Savi afirmou que assume com o compromisso de manter os serviços públicos em atividade e se reuniu com os servidores públicos das secretarias durante o dia.
Em especial quanto ao turismo, já que o município realiza o Sonho de Natal, um dos eventos mais tradicionais do calendário de eventos da região, disse que as atividades serão realizadas dentro do planejado anteriormente para que o evento siga atraindo a comunidade e visitantes.
O que se sabe sobre os crimes:
Definida pela Polícia Civil como uma das maiores operações de combate à corrupção no interior gaúcho, a investigação que desarticulou uma suposta organização criminosa envolvendo nomes do Executivo e do Legislativo de Canela revelou também um emaranhado de práticas ilegais com os recursos públicos no município da Serra Gaúcha.
O que iniciou como uma suspeita de desvio de materiais de construção para uso privado se tornou um inquérito robusto, com mais de 40 pessoas investigadas, e que apura diversos crimes, que incluem suspeitas de falsificação de documentos, crimes em licitação, ocultação de bens, desvio de materiais de construção adquiridos para reforma do Hospital de Caridade, canalização de verbas, orçamentos fraudulentos em licitações e rachadinha.
:: Peculato: É o crime que originou a investigação, que se iniciou em abril deste ano, quando passou a ser apurado o desvio de materiais de construção para reforma do Hospital de Caridade que teriam sido desviados para uso privado e localizados em um sítio no interior de Canela. Segundo o delegado, uma embalagem encontrada confirmou que a origem da carga era o hospital, que está sob intervenção do município. Além disso, a localização chamou a atenção dos investigadores porque a área pertenceria a um ex-servidor comissionado da prefeitura e que passou a prestar serviços de obras ao município.
:: Rachadinha: Durante a investigação, a polícia descobriu a existência de um suposto esquema de rachadinha que, segundo o delegado, arrecadava R$ 20 mil por mês de cargos em comissão da prefeitura - podendo chegar a R$ 1 milhão em quatro anos. Segundo apuração do inquérito, os CCs seriam obrigados a repassar ao partido MDB até 10% dos salários, ou seja, um esquema financeiro para bancar despesas políticos partidárias com verbas. A negociação era feita por meio de um grupo de WhatsApp chamado de "Dim Dim", onde seriam alinhados os pagamentos. Medeiros não detalha as evidências sobre o crime.

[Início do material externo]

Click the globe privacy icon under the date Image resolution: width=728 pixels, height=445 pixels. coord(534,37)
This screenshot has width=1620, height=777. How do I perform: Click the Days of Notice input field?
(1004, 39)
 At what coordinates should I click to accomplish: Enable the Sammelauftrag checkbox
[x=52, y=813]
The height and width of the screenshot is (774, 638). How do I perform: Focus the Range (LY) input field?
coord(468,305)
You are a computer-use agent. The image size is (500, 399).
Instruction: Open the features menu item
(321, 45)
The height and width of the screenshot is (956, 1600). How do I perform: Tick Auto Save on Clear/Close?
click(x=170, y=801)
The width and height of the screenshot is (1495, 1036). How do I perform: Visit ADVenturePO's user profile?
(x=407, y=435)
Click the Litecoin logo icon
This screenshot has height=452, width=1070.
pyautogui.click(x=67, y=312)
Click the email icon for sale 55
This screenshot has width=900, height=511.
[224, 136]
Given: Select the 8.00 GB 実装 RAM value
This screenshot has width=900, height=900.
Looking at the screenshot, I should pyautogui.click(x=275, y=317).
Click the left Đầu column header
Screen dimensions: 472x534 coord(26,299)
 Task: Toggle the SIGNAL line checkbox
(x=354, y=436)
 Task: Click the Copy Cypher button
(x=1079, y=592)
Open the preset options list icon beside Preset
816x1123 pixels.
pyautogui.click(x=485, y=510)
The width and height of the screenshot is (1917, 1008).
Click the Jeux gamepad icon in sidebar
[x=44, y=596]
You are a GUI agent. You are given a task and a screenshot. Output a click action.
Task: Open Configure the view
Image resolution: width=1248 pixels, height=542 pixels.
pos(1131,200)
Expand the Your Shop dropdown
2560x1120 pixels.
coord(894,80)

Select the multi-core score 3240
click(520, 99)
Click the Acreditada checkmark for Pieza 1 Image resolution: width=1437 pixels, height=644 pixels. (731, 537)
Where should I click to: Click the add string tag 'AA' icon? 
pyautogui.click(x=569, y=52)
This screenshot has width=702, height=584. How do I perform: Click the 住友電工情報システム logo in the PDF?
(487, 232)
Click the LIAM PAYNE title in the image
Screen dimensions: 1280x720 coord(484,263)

:: Crimes em licitação: É outra prática descoberta durante a apuração dos policiais. Na coletiva de imprensa, na segunda (8), o delegado afirmou que mensagens de celular nos investigados mostram como seria a suposta fraude, que usaria orçamentos frios. Um dono do sítio e empreiteiro teria acertado que faria uma reforma contratada pela prefeitura por R$ 26 mil. Assim, outras duas empresas, que seriam de fachada, apresentariam propostas maiores, de R$ 27 mil e R$ 29 mil.